ECLI:NL:RBDHA:2022:13974

Rechtbank Den Haag

Datum uitspraak
19 december 2022
Publicatiedatum
22 december 2022
Zaaknummer
NL22.8879
Instantie
Rechtbank Den Haag
Type
Uitspraak
Rechtsgebied
Bestuursrecht
Procedures
  • Voorlopige voorziening
Vindplaatsen
  • Rechtspraak.nl
AI samenvatting door LexboostAutomatisch gegenereerd

Afwijzing verzoek voorlopige voorziening uitzetting staatssecretaris van Justitie en Veiligheid

In deze zaak heeft de voorzieningenrechter van de Rechtbank Den Haag op 19 december 2022 uitspraak gedaan in een verzoek om een voorlopige voorziening. Verzoeker, een burger van de Democratische Republiek Congo, had een aanvraag om uitstel van vertrek ingediend, welke door de staatssecretaris van Justitie en Veiligheid was afgewezen. Verzoeker stelde dat hij aanzienlijke medische klachten had die hem belemmerden om te reizen. Hij verzocht de voorzieningenrechter om een voorlopige voorziening te treffen om te voorkomen dat hij tijdens de bezwaarprocedure zou worden uitgezet.

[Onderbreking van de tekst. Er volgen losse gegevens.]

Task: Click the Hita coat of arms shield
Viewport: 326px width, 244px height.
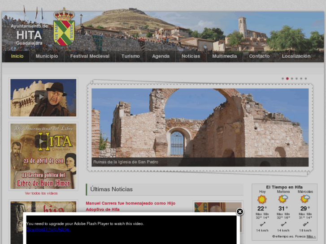Action: (x=64, y=29)
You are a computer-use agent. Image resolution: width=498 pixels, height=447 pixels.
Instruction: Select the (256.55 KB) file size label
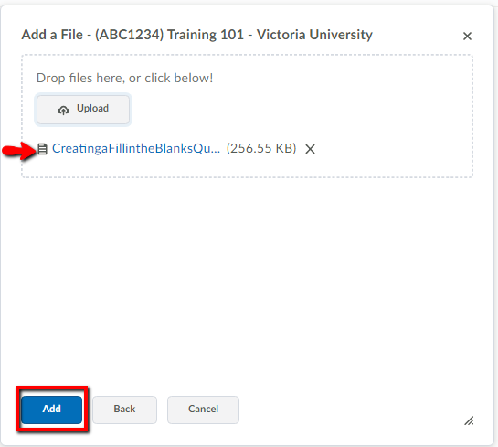[x=261, y=148]
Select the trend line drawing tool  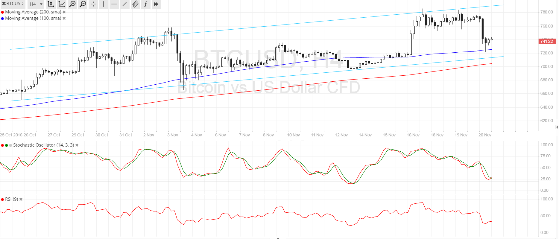tap(124, 4)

De voorzieningenrechter overwoog dat op grond van artikel 8:81 van de Algemene wet bestuursrecht (Awb) alleen een voorlopige voorziening kan worden getroffen als er sprake is van 'onverwijlde spoed'. De staatssecretaris stelde dat er geen spoedeisend belang was, omdat er geen concrete aanwijzingen waren dat verzoeker op korte termijn zou worden uitgezet. Verzoeker betwistte dit en vroeg om continuering van zijn opvang vanuit het Centraal Orgaan opvang asielzoekers (COa).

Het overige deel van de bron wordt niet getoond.